Re: Using xmin to identify last modified rows

From: Gregory Stark <stark(at)enterprisedb(dot)com>
To: Richard Broersma <richard(dot)broersma(at)gmail(dot)com>
Cc: Stéphane A(dot) Schildknecht <stephane(dot)schildknecht(at)postgresqlfr(dot)org>, Postgres General <pgsql-general(at)postgresql(dot)org>
Subject: Re: Using xmin to identify last modified rows
Date: 2009-02-25 15:36:15
Message-ID: 87skm2ttow.fsf@oxford.xeocode.com
Views: Raw Message | Whole Thread | Download mbox | Resend email
Thread:
Lists: pgsql-general

Richard Broersma <richard(dot)broersma(at)gmail(dot)com> writes:

> On Wed, Feb 25, 2009 at 5:21 AM, Gregory Stark <stark(at)enterprisedb(dot)com> wrote:
>
>> I'm not sure using xmin is such a great idea really.
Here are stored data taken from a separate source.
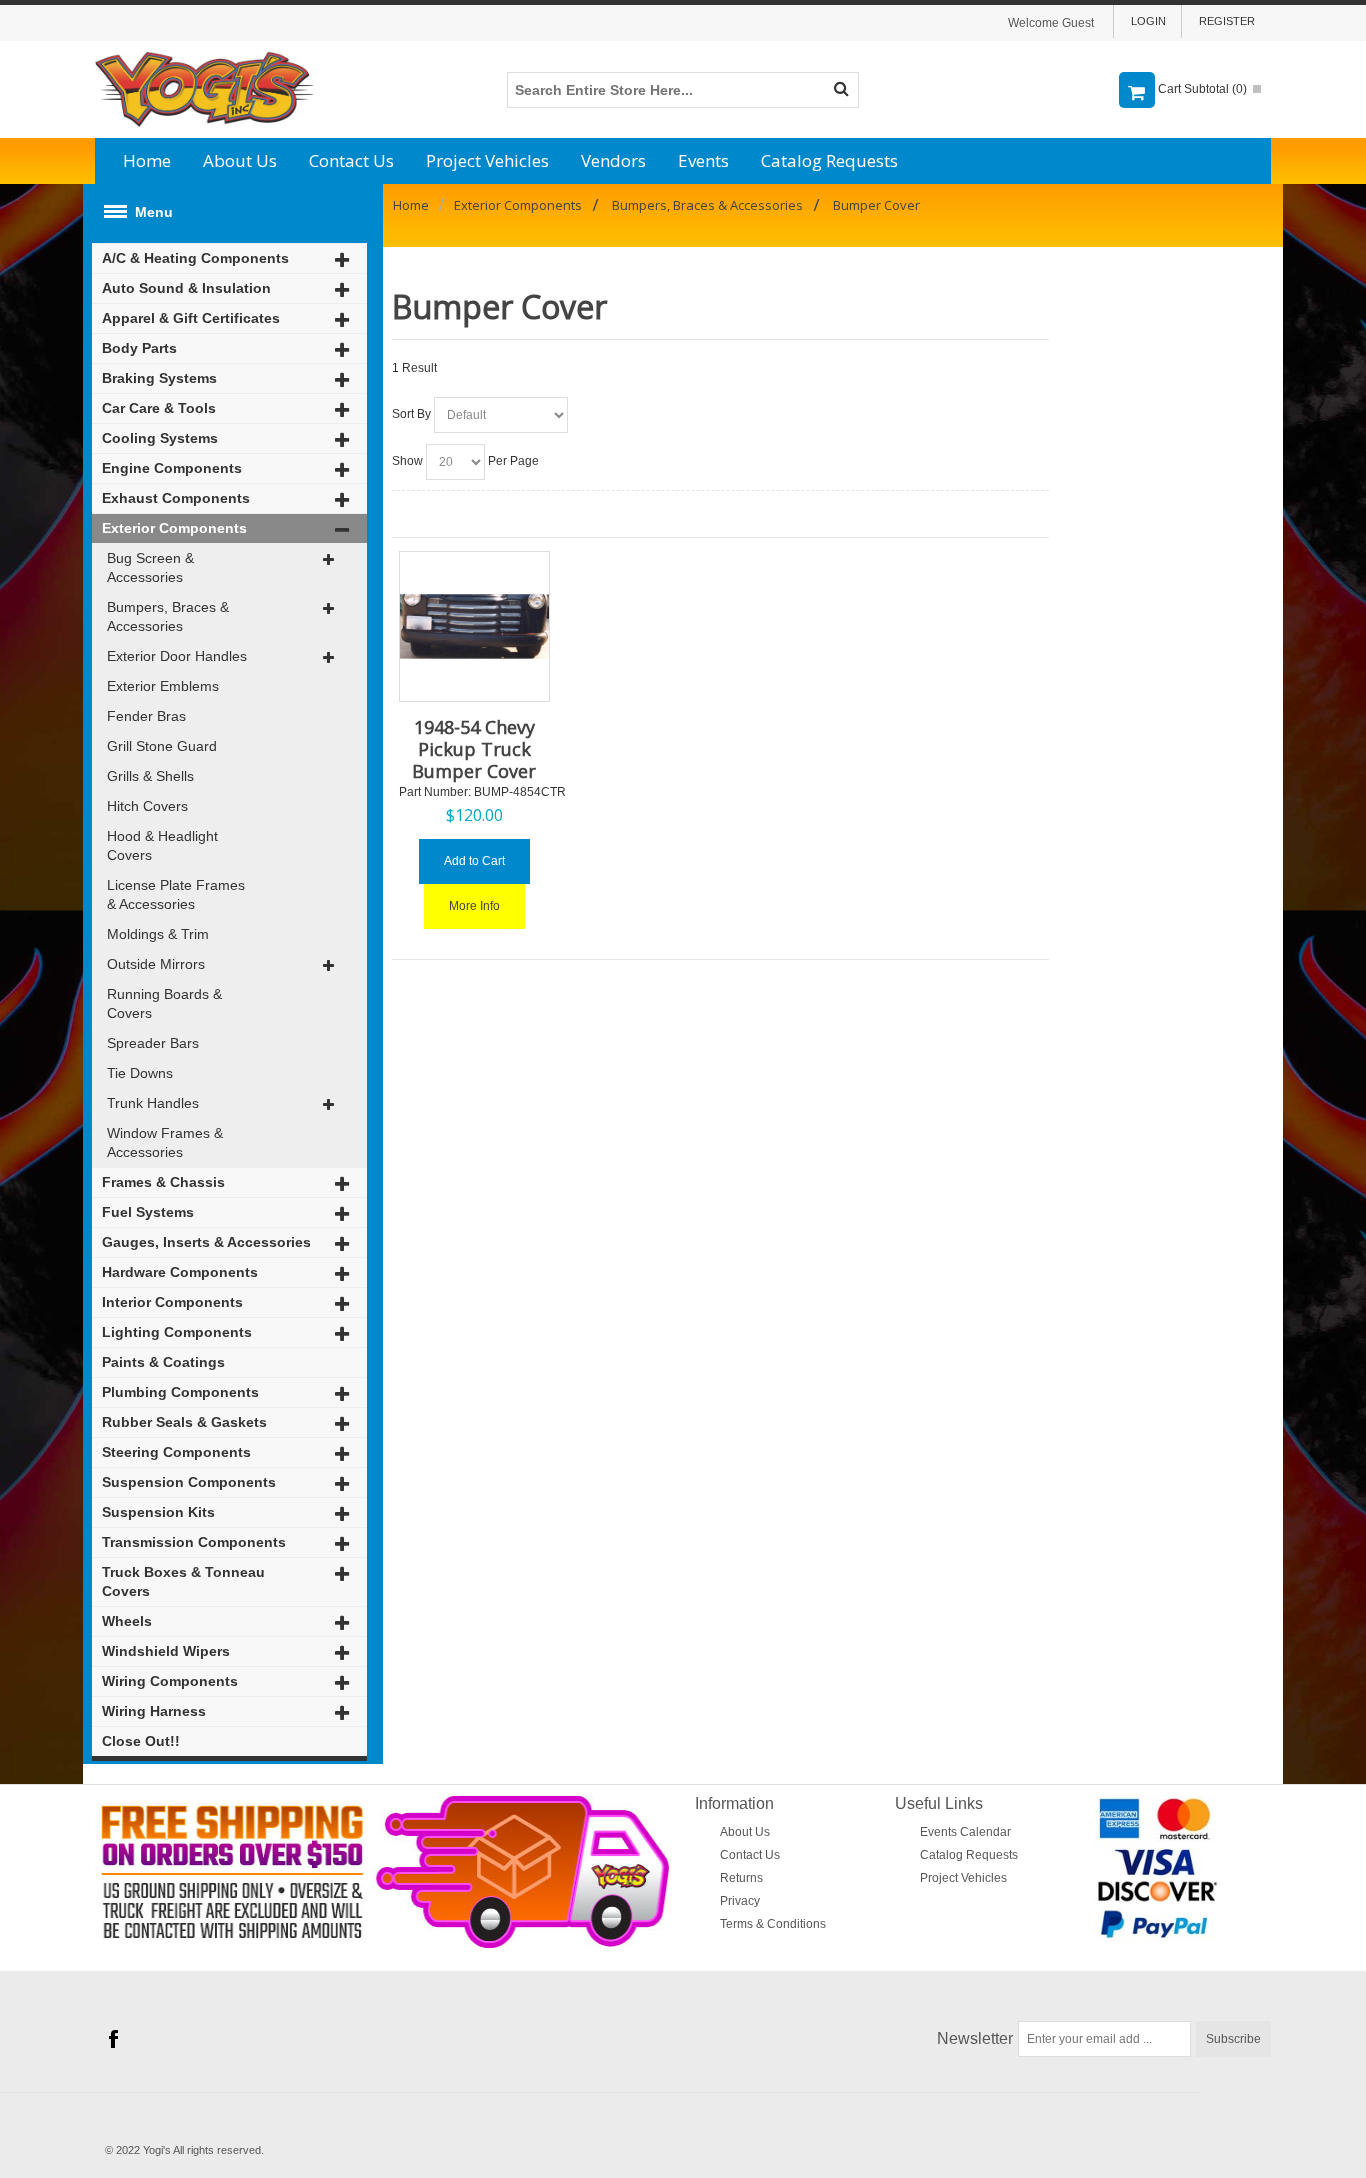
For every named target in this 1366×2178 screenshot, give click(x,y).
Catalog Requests (829, 160)
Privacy (740, 1901)
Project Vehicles (487, 160)
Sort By (411, 414)
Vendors (613, 160)
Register (1227, 21)
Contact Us (351, 160)
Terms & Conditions (773, 1924)
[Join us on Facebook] (113, 2039)
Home (147, 160)
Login (1148, 21)
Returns (741, 1878)
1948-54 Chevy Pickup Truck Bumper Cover (474, 749)
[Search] (841, 90)
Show (407, 461)
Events (703, 160)
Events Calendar (965, 1832)
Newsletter (975, 2038)
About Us (240, 160)
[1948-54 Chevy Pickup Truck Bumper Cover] (474, 626)
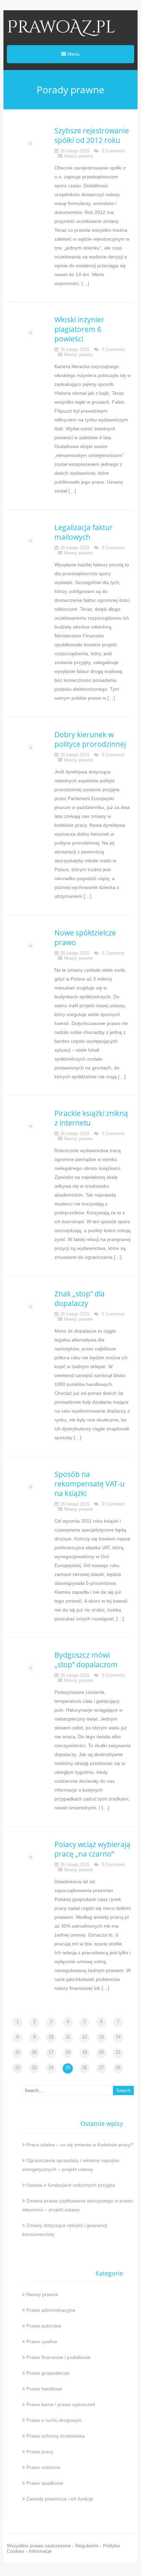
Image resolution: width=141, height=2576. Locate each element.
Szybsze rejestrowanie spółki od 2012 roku (91, 135)
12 (84, 2036)
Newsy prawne (78, 156)
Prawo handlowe (44, 2388)
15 (17, 2052)
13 (101, 2036)
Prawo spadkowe (44, 2483)
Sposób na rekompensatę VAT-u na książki (89, 1483)
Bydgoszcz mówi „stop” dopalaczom (86, 1659)
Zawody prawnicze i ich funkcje (59, 2498)
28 (118, 2067)
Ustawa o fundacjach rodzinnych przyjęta (70, 2185)
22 (17, 2067)
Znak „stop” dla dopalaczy (79, 1298)
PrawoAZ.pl (61, 27)
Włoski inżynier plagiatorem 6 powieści (79, 329)
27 (101, 2067)
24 (51, 2067)
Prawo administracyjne (50, 2310)
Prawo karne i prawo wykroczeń (60, 2404)
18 (67, 2052)
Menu (73, 54)
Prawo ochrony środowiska (55, 2436)
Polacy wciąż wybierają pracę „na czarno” (92, 1849)
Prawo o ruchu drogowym (54, 2420)
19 (84, 2052)
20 (101, 2052)
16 (34, 2052)
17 (51, 2052)
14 (118, 2036)
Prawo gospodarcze (47, 2373)
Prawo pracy (39, 2451)
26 (84, 2067)
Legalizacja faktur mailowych (83, 532)
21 (118, 2052)
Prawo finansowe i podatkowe (58, 2357)
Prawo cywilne (41, 2341)
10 (51, 2036)
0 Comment (113, 150)
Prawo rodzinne (43, 2467)
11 (68, 2036)
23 (34, 2067)
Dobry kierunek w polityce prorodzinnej (90, 739)
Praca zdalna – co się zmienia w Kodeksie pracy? (79, 2144)
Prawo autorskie (43, 2326)
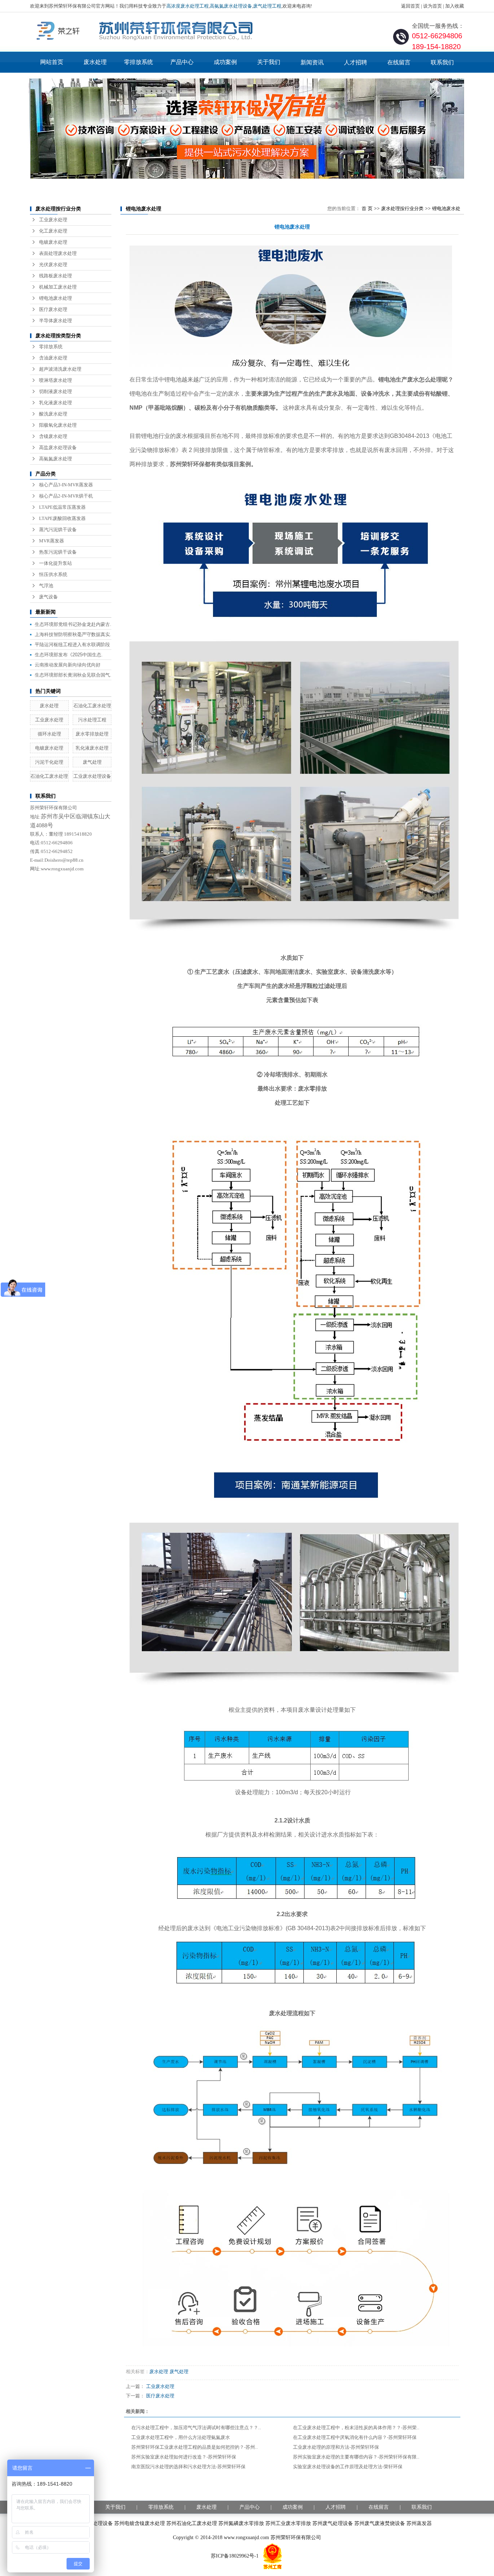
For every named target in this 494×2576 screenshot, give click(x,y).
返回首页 (410, 6)
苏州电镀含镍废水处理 (139, 2523)
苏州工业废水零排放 (288, 2523)
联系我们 (442, 62)
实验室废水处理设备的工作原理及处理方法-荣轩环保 (348, 2466)
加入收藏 (454, 6)
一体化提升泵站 (55, 563)
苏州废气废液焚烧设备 (379, 2523)
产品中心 (181, 62)
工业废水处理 (53, 219)
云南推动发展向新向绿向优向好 (68, 665)
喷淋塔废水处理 (55, 380)
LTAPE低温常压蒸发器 (62, 507)
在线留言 (398, 62)
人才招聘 (355, 62)
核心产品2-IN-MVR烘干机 (66, 496)
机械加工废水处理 (58, 287)
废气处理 (92, 762)
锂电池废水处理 (55, 298)
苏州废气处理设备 (332, 2523)
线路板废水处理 (55, 275)
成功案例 (225, 62)
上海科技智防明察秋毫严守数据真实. (73, 634)
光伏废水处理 (53, 264)
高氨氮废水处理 (55, 458)
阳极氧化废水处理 (58, 425)
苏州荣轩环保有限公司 (296, 2537)
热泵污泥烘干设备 (58, 552)
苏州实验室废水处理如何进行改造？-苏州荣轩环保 (183, 2457)
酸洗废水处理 (53, 414)
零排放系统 (138, 62)
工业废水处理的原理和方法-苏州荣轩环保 (336, 2447)
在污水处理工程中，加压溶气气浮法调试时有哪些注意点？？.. (196, 2427)
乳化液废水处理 (55, 402)
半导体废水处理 (55, 320)
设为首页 (432, 6)
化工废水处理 (53, 231)
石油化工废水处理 (92, 705)
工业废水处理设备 (92, 776)
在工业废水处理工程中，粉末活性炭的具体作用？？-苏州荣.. (356, 2427)
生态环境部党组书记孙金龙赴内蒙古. (73, 624)
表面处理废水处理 (58, 253)
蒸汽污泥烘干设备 (58, 529)
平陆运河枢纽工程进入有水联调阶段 (72, 644)
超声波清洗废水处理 (60, 369)
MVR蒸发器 (51, 540)
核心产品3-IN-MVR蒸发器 (66, 484)
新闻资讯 (312, 62)
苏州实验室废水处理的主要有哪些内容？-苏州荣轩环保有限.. (356, 2457)
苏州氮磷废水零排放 (241, 2523)
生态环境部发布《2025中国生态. (69, 654)
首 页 (367, 208)
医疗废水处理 (53, 309)
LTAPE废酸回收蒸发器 (62, 518)
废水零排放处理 (92, 734)
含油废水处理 (53, 358)
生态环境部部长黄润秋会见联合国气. (73, 675)
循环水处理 (49, 734)
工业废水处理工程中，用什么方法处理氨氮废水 (180, 2437)
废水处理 (95, 62)
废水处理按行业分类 (402, 208)
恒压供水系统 (53, 574)
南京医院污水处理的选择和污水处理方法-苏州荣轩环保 (188, 2466)
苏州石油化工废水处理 (191, 2523)
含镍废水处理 (53, 436)
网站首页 (51, 62)
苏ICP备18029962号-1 (235, 2556)
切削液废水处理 (55, 391)
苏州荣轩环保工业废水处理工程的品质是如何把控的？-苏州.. (194, 2447)
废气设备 (48, 597)
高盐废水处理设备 (58, 447)
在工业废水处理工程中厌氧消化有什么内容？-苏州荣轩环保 (355, 2437)
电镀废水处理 (53, 242)
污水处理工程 (92, 719)
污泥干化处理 (49, 762)
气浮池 (46, 585)
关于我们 (268, 62)
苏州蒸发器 (419, 2523)
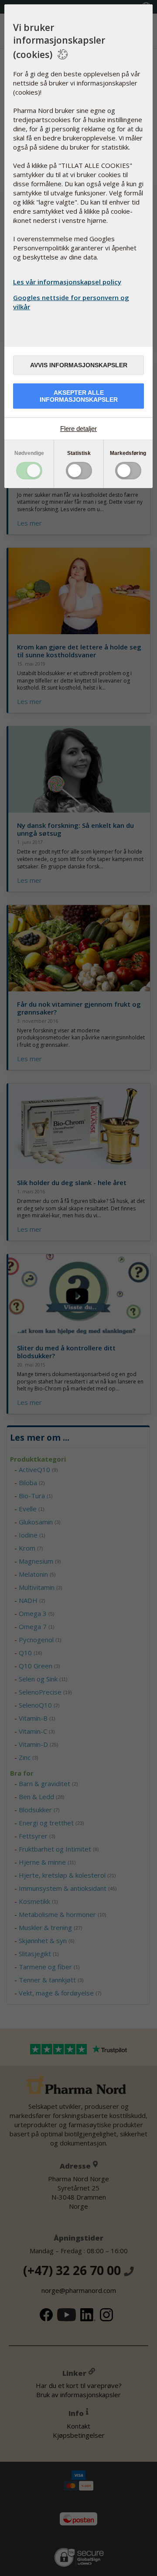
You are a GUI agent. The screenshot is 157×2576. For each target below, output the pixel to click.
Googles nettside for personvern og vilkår (71, 302)
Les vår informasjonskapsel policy (67, 281)
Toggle (29, 470)
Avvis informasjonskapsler (78, 365)
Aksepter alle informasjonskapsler (79, 396)
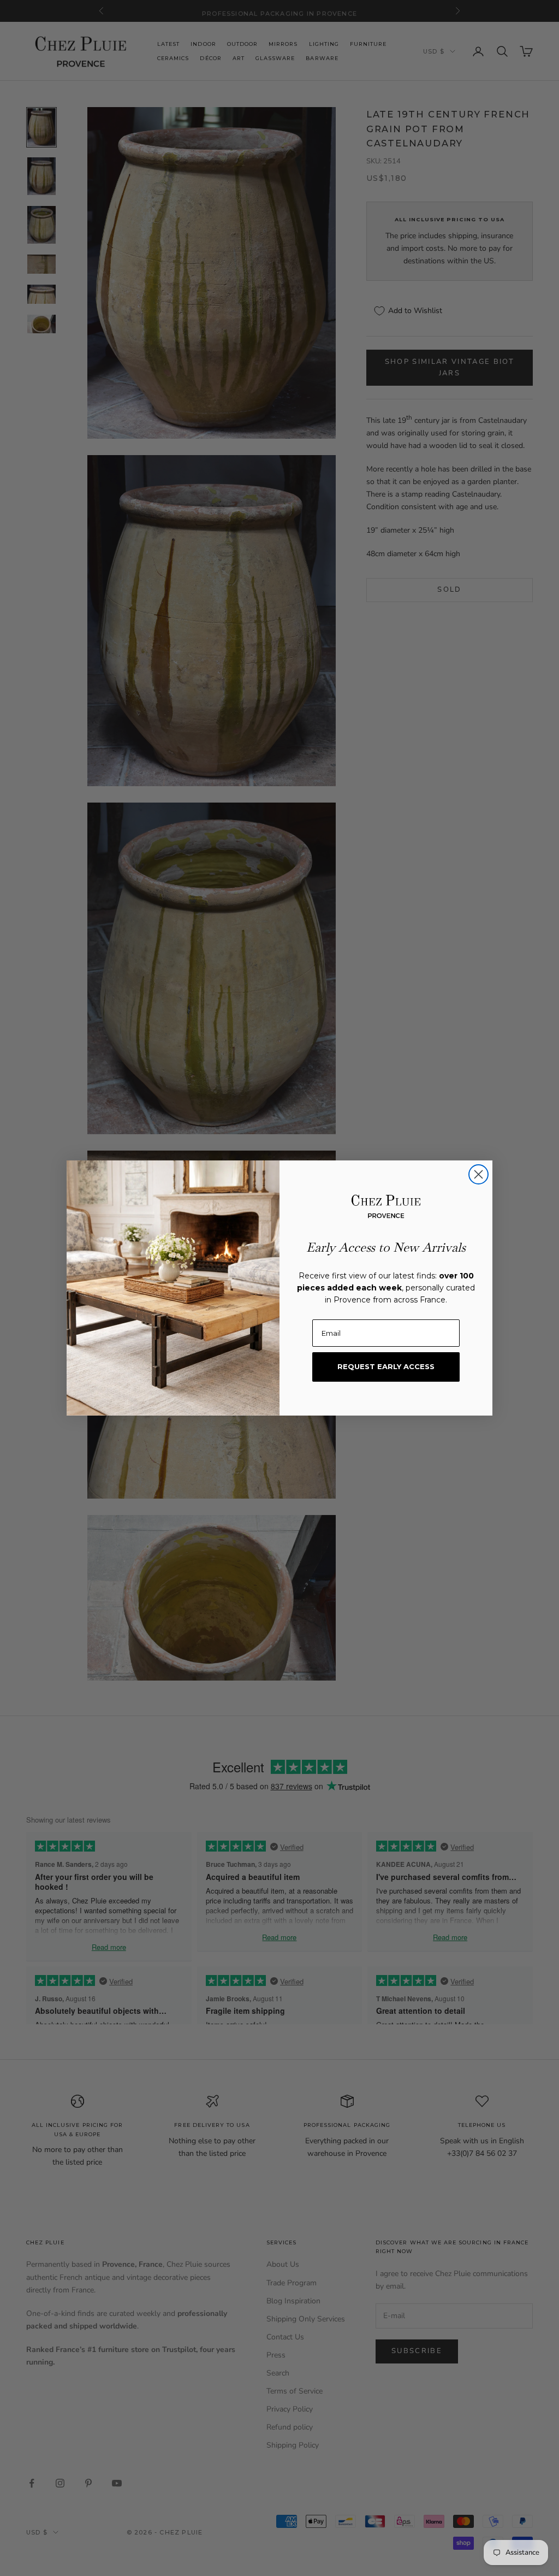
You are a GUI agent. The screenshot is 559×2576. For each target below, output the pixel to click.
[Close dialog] (478, 1174)
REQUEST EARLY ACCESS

It's handy for ad-hoc
>> queries but there are all kinds of cases where it might not give you the
>> results you expect.
>
>
> Its been a while since the following emails were written. Has the
> treatment of xmin changed since then, or is using a timestamp a better
> practice?
>
> http://archives.postgresql.org/pgsql-novice/2007-02/msg00079.php
> http://archives.postgresql.org/pgsql-hackers/2004-02/msg00654.php

Well those emails aren't discussing evaluating when records were updated or
deciding which were updated more recently than others. All they say is that in
Postgres if ctid and xmin both match then you're looking at the same version
of the same record. For a gui table editor or ODBC driver that's an important
thing to know.

If what you want to do is find records which have been updated for something
like a "Recently updated pages" it's unlikely that the desired behaviour will
exactly match how Postgres works. You're better off deciding the policy you
want and writing code to implement that.

Some examples of how xmin might not do what you expect: The order in which
transactions *start* will determine the ordering, not the order in which they
commit. If you look at records you've updated in the same transaction it's
even possible to see records which come from the "future". If any records have
frozen you lose any record of what order they were created.

Another example is that it's impossible to ignore "trivial" updates -- any
update will update xmin no matter how trivial, even if no columns are updated.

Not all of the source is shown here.